··· Dataset extract ···
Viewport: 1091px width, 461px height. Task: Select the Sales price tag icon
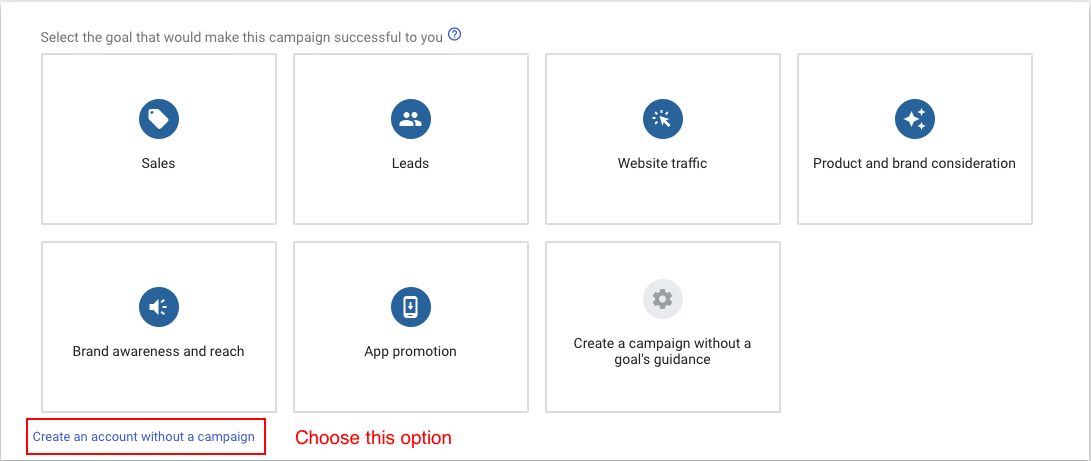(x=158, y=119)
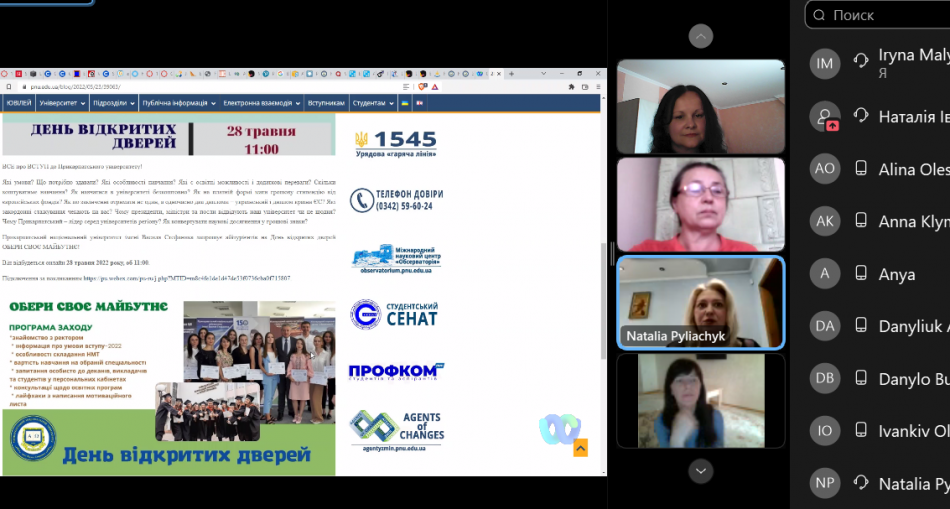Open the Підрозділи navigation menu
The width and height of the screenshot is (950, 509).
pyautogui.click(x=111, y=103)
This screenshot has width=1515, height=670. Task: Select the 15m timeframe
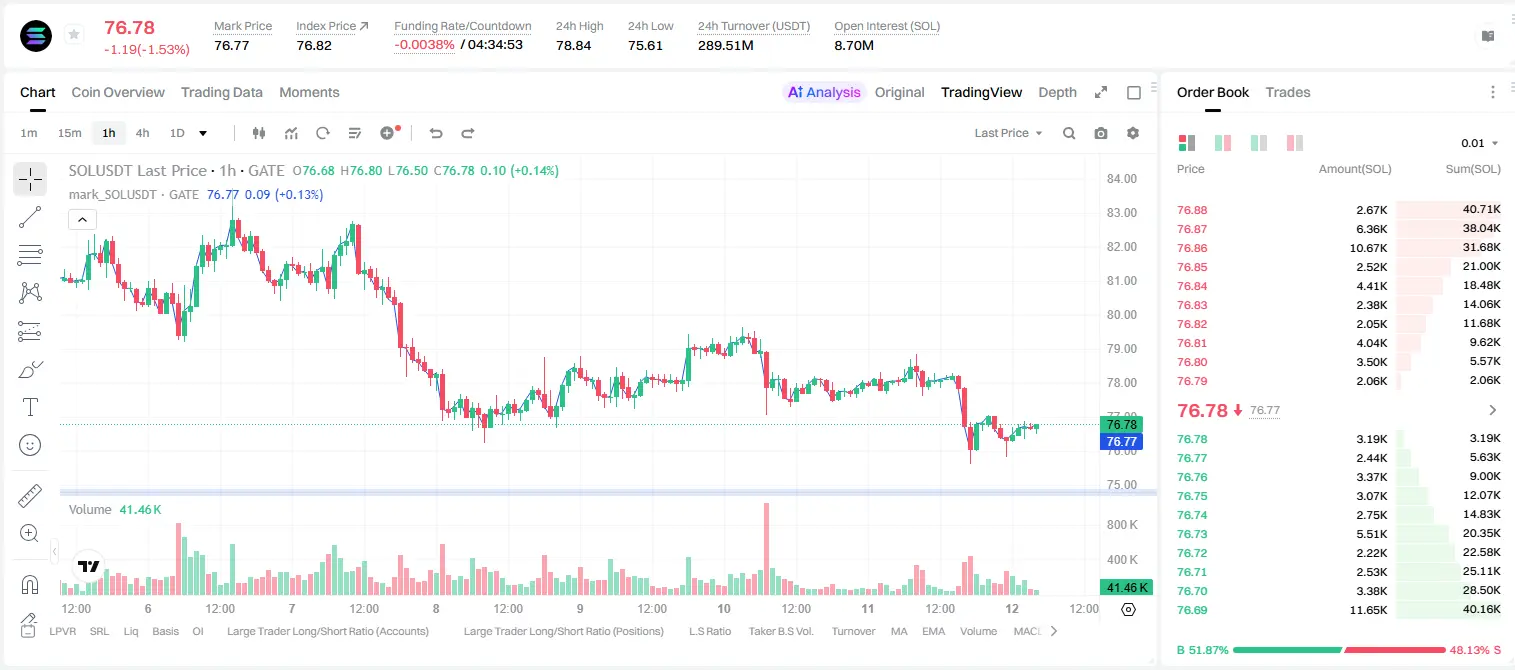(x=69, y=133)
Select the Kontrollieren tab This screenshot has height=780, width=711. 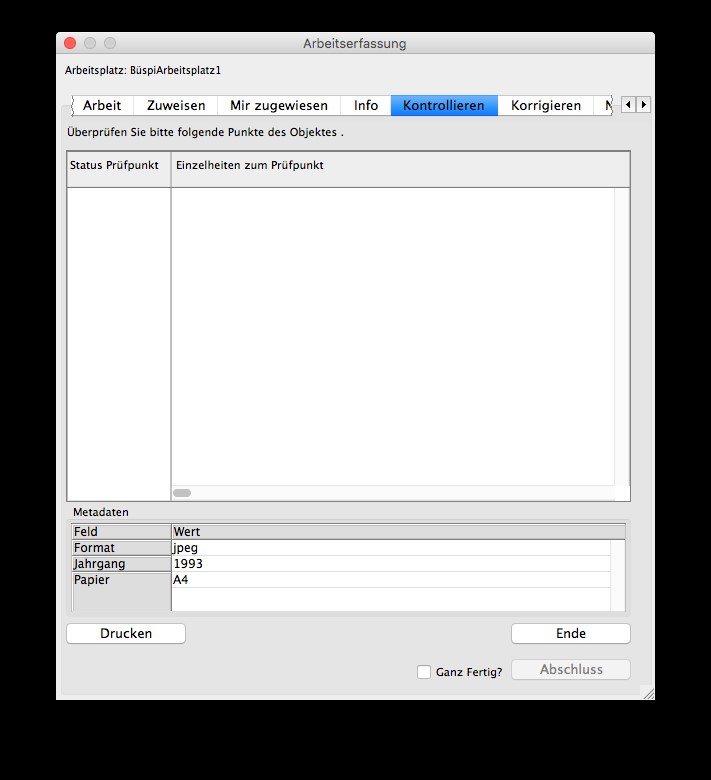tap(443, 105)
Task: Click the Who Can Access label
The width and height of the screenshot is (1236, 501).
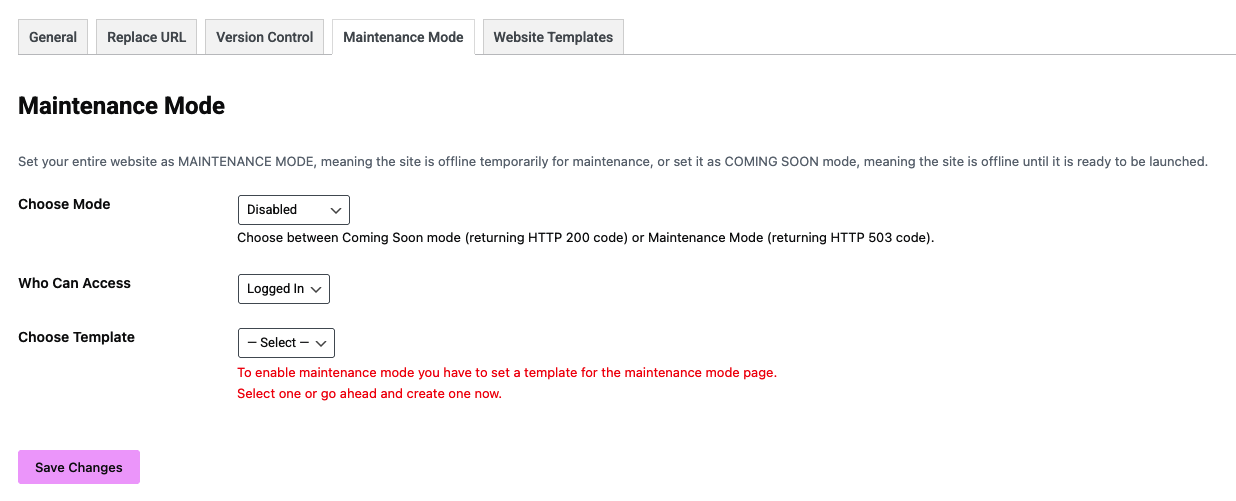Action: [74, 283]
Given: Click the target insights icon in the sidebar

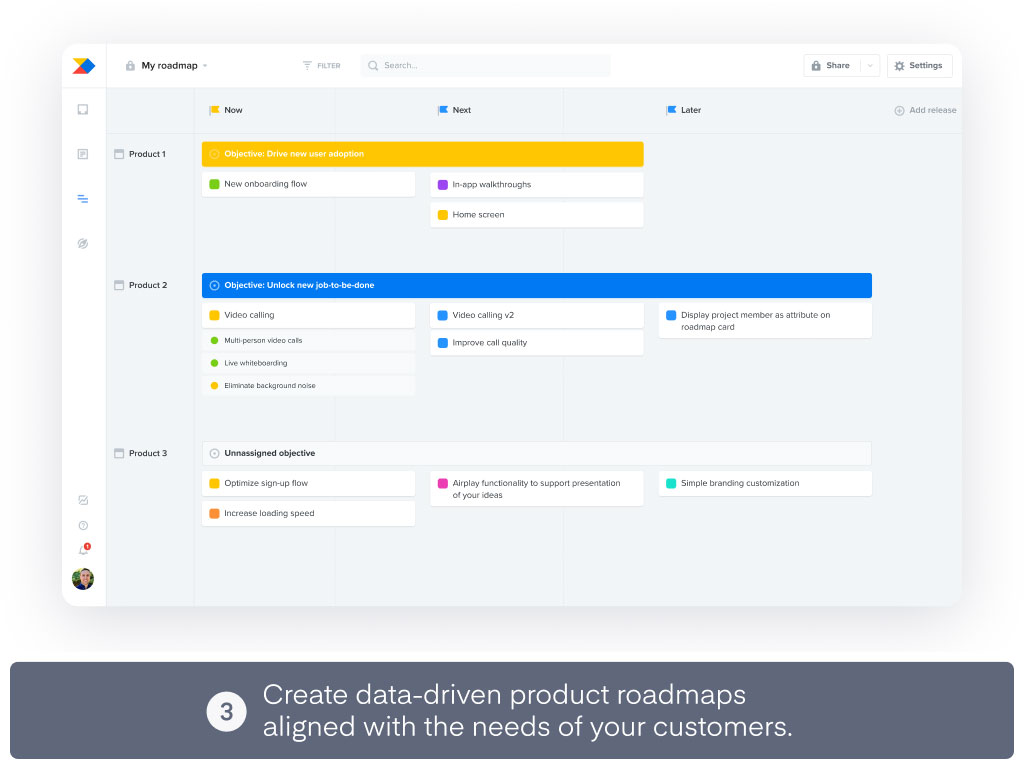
···
All lines above between the line that contains "The width and height of the screenshot is (1236, 501)." and the last line of the entries, both included, must be transcribed exactly. No pictures are to appear.

The width and height of the screenshot is (1236, 501).
Action: [74, 283]
Given: Click the target insights icon in the sidebar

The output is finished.